Laut Rachik wird der Wandel der politischen Diskurse ebenfalls sichtbar an der Kleiderordnung der marokkanischen Gesellschaft. Bis in die 1920er Jahre herrschte in Marokko die traditionelle Kleiderordnung (Djellaba) vor. Diese wurde abgelöst von der europäisch geprägten Kleiderordnung, die jedoch ab den 1980er Jahren zunehmend von einer islamischen Kleiderordnung (Hijab) durchbrochen wird. Das Tragen des Hijabs ist heute in Marokko ein Teil der allgemeinen Kleiderordnung geworden, das nicht mehr notwendigerweise ein Ausdruck einer islamistischen Ideologie ist.

Die CM2S-Forschungsgruppe forscht seit 2002 mittels ethnografischer Interviews innerhalb der Gesellschaft zu den sozio-politischen Entwicklungen im Land.

+--

■ Ziele
[1] Beantworten Sie anhand des Textauszugs zur marokkanischen Kleiderordnung diese Fragen:
(a) Welche Kleiderordnung herrschte in Marokko bis in die 1920er Jahre vor?
(b) Ab wann wird die europäisch geprägte Kleiderordnung zunehmend von einer islamischen Kleiderordnung durchbrochen?
(c) Seit wann forscht die CM2S-Forschungsgruppe, und mit welchem Mittel?
[2] Entnehmen Sie dem Textauszug die Passage von „Laut Rachik wird“ bis einschließlich „Entwicklungen im Land.“ im genauen Wortlaut.
Die nachstehenden Daten haben mit dem Textauszug nichts zu tun.

■ Bereitgestellte Daten
+--

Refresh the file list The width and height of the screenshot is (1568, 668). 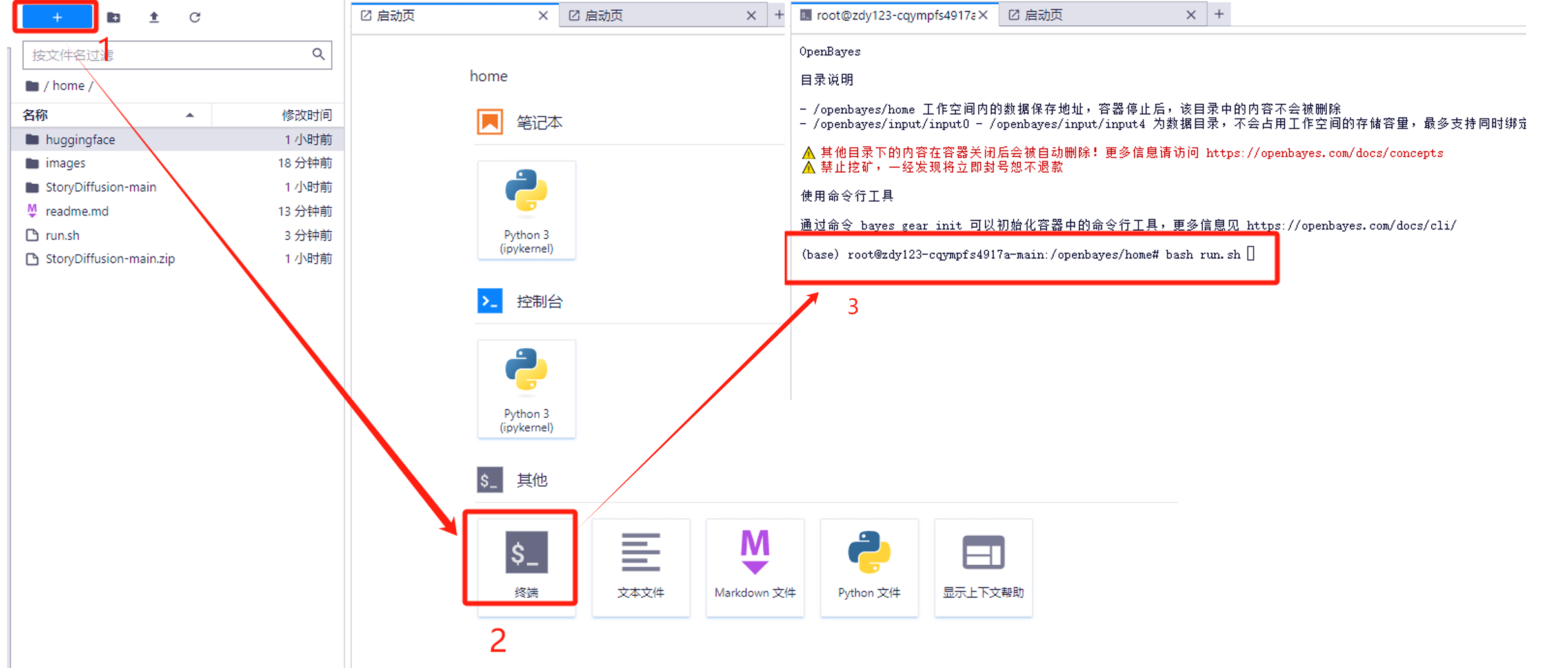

+--

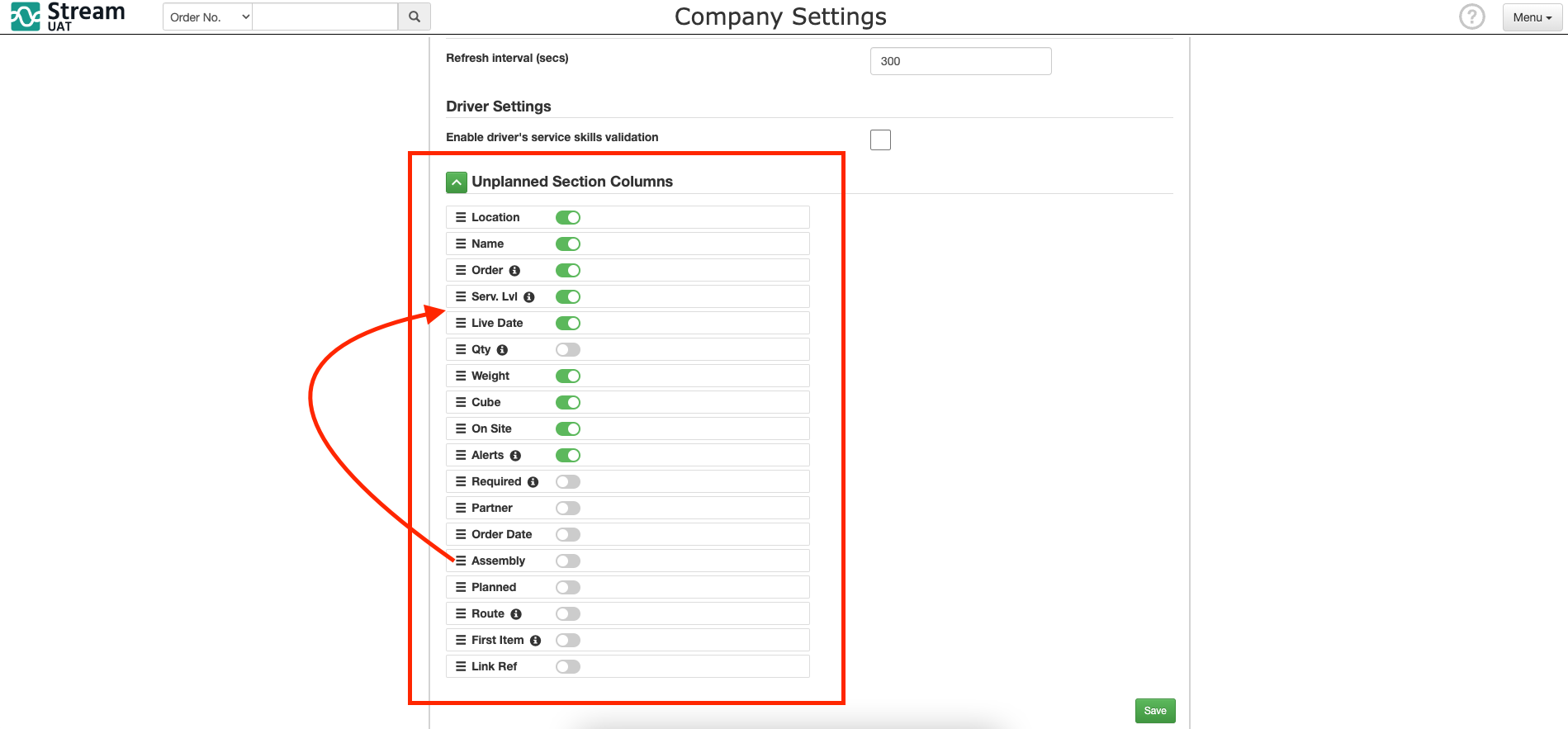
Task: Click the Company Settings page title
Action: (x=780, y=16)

+--

■ Lösungen
[1]
(a) Die traditionelle Kleiderordnung (Djellaba).
(b) Ab den 1980er Jahren.
(c) Seit 2002, mittels ethnografischer Interviews.

[2]
Laut Rachik wird der Wandel der politischen Diskurse ebenfalls sichtbar an der Kleiderordnung der marokkanischen Gesellschaft. Bis in die 1920er Jahre herrschte in Marokko die traditionelle Kleiderordnung (Djellaba) vor. Diese wurde abgelöst von der europäisch geprägten Kleiderordnung, die jedoch ab den 1980er Jahren zunehmend von einer islamischen Kleiderordnung (Hijab) durchbrochen wird. Das Tragen des Hijabs ist heute in Marokko ein Teil der allgemeinen Kleiderordnung geworden, das nicht mehr notwendigerweise ein Ausdruck einer islamistischen Ideologie ist.

Die CM2S-Forschungsgruppe forscht seit 2002 mittels ethnografischer Interviews innerhalb der Gesellschaft zu den sozio-politischen Entwicklungen im Land.